Amyotrophic lateral sclerosis, or ALS, is a condition that causes nerves responsible for controlling a wide variety of voluntary movements to progressively deteriorate over time.

It was once commonly referred to as Lou Gehrig's disease, named after a popular American baseball player who was diagnosed with the condition in the mid-20th century. Today it's more commonly associated with the famous physicist, Stephen Hawking, who was diagnosed with ALS at age 21.

Though relatively rare, ALS is the most common of all motor neurone diseases, potentially affecting as many as one in every 12,000 people at some point in their life.
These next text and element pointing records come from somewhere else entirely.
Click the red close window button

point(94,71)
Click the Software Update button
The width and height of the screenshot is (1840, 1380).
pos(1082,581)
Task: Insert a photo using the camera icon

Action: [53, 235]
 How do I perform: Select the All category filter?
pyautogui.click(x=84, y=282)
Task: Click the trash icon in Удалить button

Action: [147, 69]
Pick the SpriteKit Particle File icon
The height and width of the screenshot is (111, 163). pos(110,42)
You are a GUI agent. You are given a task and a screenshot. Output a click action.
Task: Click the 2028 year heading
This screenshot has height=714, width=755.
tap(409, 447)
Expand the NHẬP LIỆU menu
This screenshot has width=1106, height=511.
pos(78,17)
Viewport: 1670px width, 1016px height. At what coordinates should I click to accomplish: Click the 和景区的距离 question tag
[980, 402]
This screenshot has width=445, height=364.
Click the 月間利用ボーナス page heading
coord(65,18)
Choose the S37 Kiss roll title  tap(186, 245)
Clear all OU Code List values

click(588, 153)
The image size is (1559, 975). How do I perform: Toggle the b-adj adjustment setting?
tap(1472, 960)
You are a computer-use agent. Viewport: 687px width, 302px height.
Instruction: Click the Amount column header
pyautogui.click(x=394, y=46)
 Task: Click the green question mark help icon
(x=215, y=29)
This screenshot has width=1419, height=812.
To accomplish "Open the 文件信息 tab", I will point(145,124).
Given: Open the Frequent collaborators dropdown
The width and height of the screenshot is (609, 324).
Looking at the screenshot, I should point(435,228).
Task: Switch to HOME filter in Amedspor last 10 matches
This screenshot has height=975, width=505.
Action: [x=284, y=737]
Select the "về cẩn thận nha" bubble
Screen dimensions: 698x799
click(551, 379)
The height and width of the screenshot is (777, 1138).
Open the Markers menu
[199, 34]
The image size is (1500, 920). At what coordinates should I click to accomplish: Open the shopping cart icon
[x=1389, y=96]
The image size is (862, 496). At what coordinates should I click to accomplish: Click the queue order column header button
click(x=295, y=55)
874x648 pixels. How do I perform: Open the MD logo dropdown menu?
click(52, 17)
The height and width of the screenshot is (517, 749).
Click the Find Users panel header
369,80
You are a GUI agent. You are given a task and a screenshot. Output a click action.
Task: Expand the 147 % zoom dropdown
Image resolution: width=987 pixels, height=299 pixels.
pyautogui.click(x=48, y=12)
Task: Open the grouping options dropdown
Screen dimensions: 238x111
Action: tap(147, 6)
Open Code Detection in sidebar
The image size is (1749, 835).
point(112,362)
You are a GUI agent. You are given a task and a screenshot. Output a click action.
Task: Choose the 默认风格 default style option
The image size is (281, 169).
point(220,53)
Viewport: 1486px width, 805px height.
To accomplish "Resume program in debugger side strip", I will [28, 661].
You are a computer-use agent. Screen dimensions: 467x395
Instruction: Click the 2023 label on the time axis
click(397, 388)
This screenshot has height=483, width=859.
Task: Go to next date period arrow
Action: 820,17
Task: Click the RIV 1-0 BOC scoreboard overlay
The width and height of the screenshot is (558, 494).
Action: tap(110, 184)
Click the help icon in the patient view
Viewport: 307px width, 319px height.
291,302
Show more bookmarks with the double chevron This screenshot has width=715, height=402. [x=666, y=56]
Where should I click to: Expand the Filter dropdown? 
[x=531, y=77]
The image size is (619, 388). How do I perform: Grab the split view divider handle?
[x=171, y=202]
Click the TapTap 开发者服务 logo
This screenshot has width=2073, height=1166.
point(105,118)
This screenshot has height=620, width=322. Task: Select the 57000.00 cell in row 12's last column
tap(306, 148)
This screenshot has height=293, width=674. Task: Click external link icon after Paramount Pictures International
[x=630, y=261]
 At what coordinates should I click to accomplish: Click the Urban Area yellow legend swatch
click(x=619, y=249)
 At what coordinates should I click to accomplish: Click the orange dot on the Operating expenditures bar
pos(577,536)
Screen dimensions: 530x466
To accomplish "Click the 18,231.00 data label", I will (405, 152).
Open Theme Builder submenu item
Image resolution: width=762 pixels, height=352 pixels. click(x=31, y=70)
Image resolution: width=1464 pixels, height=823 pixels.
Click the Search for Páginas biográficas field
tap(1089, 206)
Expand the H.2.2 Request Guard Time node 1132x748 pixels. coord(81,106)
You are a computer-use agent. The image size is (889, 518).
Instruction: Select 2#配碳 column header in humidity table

From early symptoms of muscle twitches and stiffness, proceeding into weakness in the limbs, most of those with the condition eventually experience general body paralysis and respiratory failure within two to four years. In around one in ten cases, people with the disease survive longer than a decade.

What causes ALS?

In around nine out of 10 cases, a diagnosis of ALS can't be easily linked with specific genetic or environmental factors. Although these 'sporadic' cases make up the majority, the remaining 'familial' examples do suggest there could be a genetic role for the disease.

Investigations of the 10 percent of cases with a family history have revealed mutations that either give rise to the condition or affect how it manifests. Nearly half of those cases are linked with a gene labelled C9ORF72, which is responsible for making a protein found in motor neurons. Around a quarter of cases are associated with SOD1, a gene involved in making an enzyme that binds copper and zinc ions.

Even if DNA influences the condition's development and progress, it's clearly a complex interplay of different combinations of genes we inherit, mutations, and environmental factors.

What treatments are there for ALS?

So far, researchers haven't found a safe or efficient way to undo the damage caused by ALS.

The best modern medicine can do right now is reduce the impact of its symptoms and control the risk of complications.

Medications that block the release of the neurotransmitter glutamate have been shown to slow the disease's progress somewhat. A relatively new treatment called Edaravone was approved by the FDA in 2017, though it's not known exactly how it helps treat ALS.

Physiotherapy and low-impact exercise might also keep affected muscles stronger for a little longer, improving motor functions in the short term.

Where movement is inevitably lost, technology is stepping in to assist. Stephen Hawking's means of communicating and moving were controlled largely by movements in his cheek muscle in his later years; new technologies might use eye movements, or even brain activity to engage computers that can talk, walk, and manipulate objects.